Endlich Planungssicherheit?
Das deutsche Schienennetz gilt als veraltet und modernisierungsbedürftig. Durch die Mittel aus der neuen Leistungs- und Finanzierungsvereinbarung sollen beispielsweise auch rund 2.000 Bahnbrücken saniert werden. Die lange Laufzeit von zehn Jahren soll zudem mehr Planungssicherheit für die Bauprojekte bringen. Bahnchef Richard Lutz:
"Infrastruktur ist die Grundlage nicht nur für Wachstum und Verkehrsverlagerung, was wir uns ja alle wünschen. Es gilt auch für eine gute Betriebsqualität und hohe Pünktlichkeit. Und die Leistungs- und Finanzierungsvereinbarung ist dafür das perfekte Fundament."
Eine gigantische Summe - die zu knapp bemessen sein könnte
Und obwohl die neue Leistungs- und Finanzierungsvereinbarung das größte Modernisierungsprogramm in der Geschichte der Bahn AG einleiten soll, könnte die Summe nach Ansicht vieler Experten trotzdem zu gering sein. So spricht in einer ersten Reaktion der Lobby-Verband Allianz pro Schiene von einem Fortschritt, nicht aber von einem Durchbruch für den Schienenverkehr.
Ähnlich äußert sich Raimund Klinkner, Präsidiumsvorsitzender des Deutschen Verkehrsforums: Das mehr in die Schiene investiert werden soll, ja, aber:
"Das sprichwörtliche Glas ist jetzt nicht mehr halb leer, es ist sogar etwas mehr als halbvoll. Es muss aber weiterhin nachgegossen werden."

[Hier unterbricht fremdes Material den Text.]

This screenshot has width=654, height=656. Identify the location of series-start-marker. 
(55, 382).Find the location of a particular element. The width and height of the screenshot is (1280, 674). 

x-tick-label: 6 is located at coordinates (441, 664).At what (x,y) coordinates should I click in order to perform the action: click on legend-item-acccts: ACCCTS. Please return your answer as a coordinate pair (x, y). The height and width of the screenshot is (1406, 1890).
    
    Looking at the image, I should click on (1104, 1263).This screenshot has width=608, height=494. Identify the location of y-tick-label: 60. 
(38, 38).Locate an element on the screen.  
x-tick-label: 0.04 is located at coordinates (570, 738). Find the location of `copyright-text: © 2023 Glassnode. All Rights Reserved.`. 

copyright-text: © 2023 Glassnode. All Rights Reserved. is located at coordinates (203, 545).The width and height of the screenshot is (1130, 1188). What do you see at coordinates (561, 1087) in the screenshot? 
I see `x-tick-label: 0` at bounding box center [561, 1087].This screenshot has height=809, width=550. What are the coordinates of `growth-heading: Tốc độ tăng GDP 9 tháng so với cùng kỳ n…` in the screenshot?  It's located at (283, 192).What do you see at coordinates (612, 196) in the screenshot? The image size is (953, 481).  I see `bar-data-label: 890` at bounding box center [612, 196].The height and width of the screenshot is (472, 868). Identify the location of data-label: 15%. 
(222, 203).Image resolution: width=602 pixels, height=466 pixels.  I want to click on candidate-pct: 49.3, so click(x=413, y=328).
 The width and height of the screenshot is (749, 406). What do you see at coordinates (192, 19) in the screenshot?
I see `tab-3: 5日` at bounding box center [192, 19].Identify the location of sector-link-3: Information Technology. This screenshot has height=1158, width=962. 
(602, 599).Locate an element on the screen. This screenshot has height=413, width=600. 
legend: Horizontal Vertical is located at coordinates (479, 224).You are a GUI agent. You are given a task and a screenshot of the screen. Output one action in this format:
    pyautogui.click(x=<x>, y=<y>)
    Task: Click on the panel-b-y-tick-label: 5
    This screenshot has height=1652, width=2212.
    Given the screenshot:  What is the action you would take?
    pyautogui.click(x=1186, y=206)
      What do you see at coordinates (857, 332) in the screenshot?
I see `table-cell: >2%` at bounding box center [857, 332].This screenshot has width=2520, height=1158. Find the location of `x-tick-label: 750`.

Viel Geld kommt von der Bahn selbst
Kritiker verweisen zudem darauf, dass der Schienensektor selbst einen hohen Betrag der neuen Rekordsumme erwirtschaften muss. Nämlich 31 der 86 Milliarden Euro. Unter anderem aus Gebühren der Eisenbahnunternehmen für die Nutzung der Gleise, die sogenannten Trassenpreise. Damit verschärfe sich der Renditedruck auf das Schienennetz.
Sinkende CO2-Emissionen im Verkehrssektor, eine Verdopplung der Fahrgastzahlen bis 2030, ein sicheres und verlässliches Unternehmen Deutsche Bahn - inzwischen mehren sich die Stimmen, dass diese politische Zielsetzung allein mit mehr Geld nicht zu stemmen ist. Vor allem die Opposition im Bundestag fordert nun auch strukturelle Reformen, etwa eine Trennung von Netz und Betrieb. Im Frühjahr will Bundesverkehrsminister Scheuer dazu einen Bahngipfel mit allen Beteiligten veranstalten.